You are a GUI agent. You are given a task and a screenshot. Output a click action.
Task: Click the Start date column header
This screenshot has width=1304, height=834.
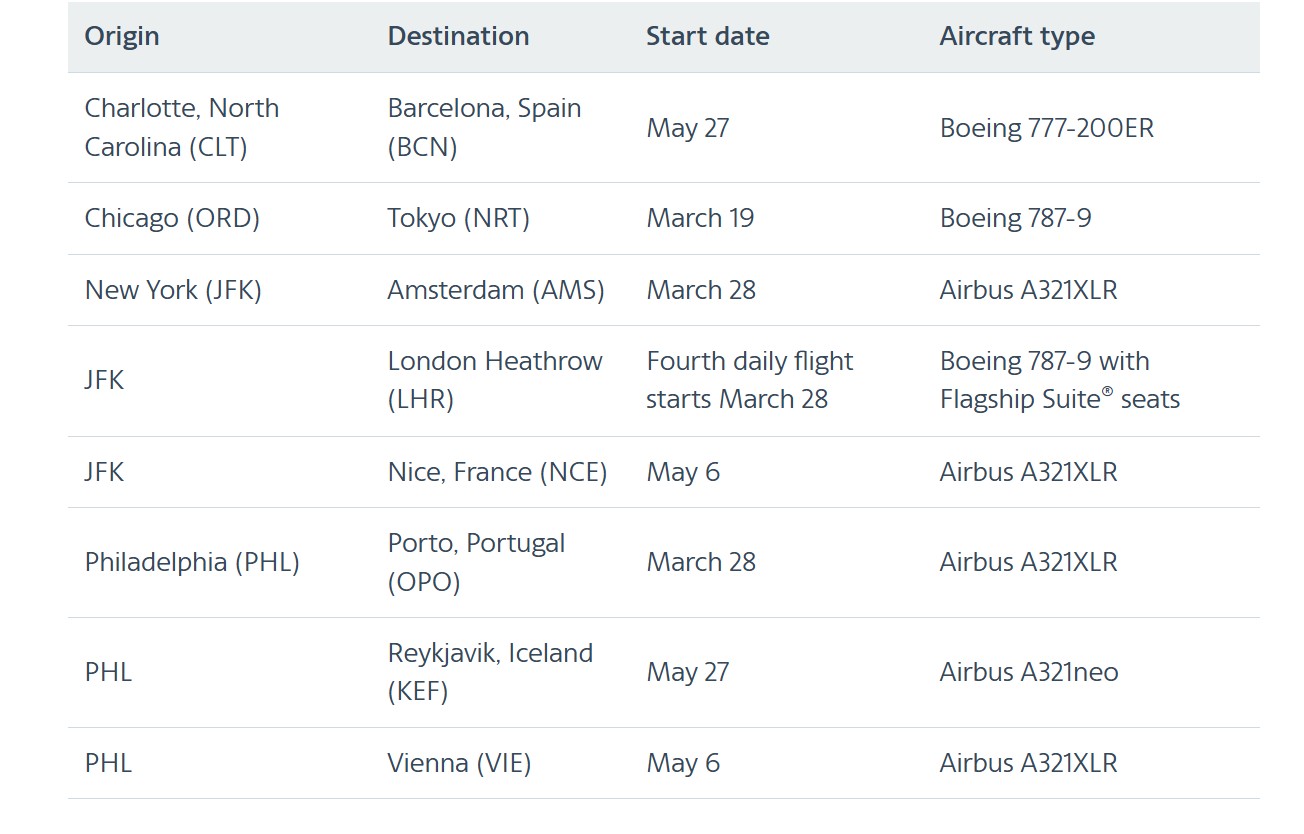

---

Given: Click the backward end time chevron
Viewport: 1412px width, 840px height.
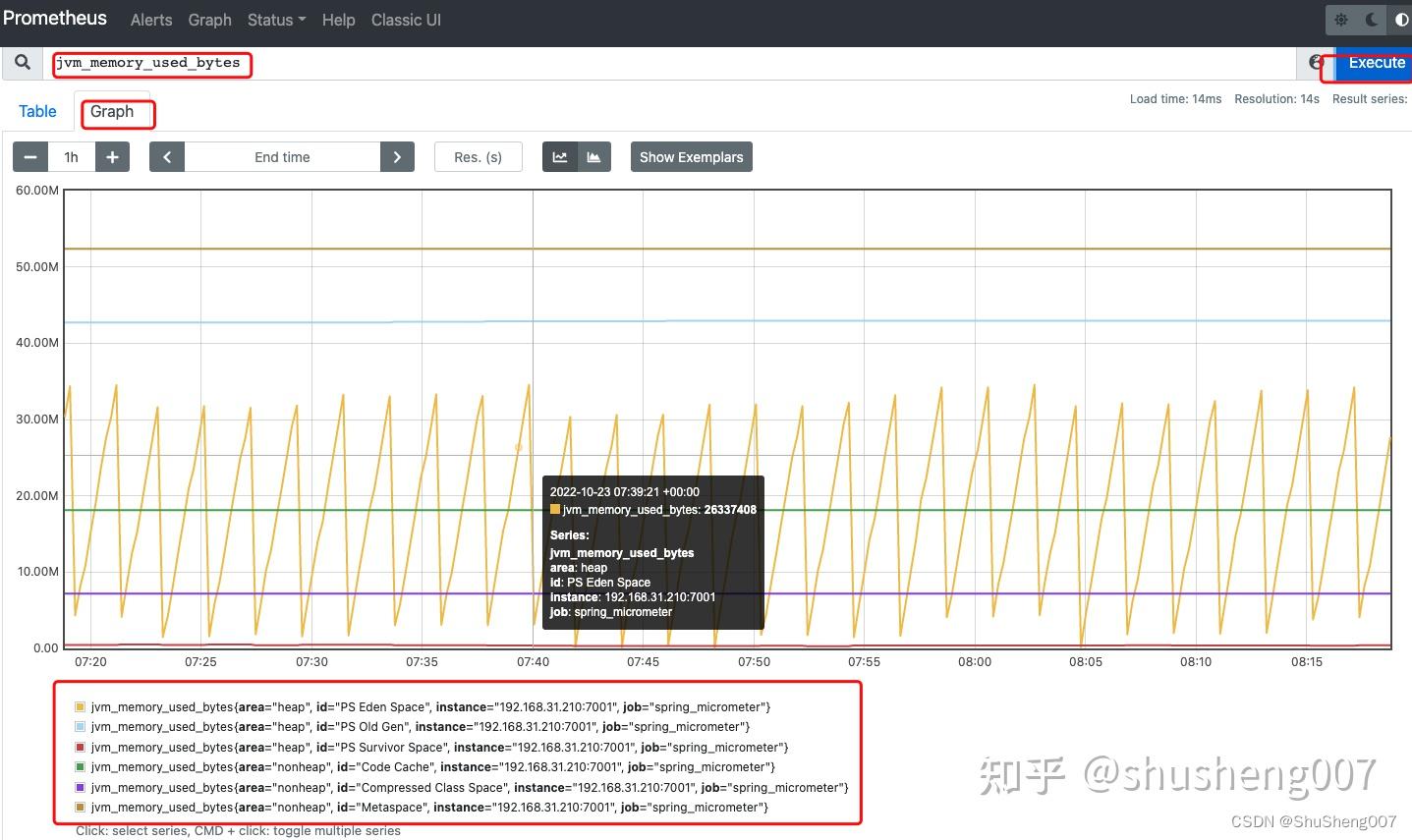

#### PROBLEM TO WORK ON
Restate word for word the items from the line containing "You are a GUI" through the line containing "This screenshot has width=1304, height=834.", with both of those lines included.

#### FULL RESPONSE
You are a GUI agent. You are given a task and a screenshot. Output a click action.
Task: Click the Start date column header
This screenshot has width=1304, height=834.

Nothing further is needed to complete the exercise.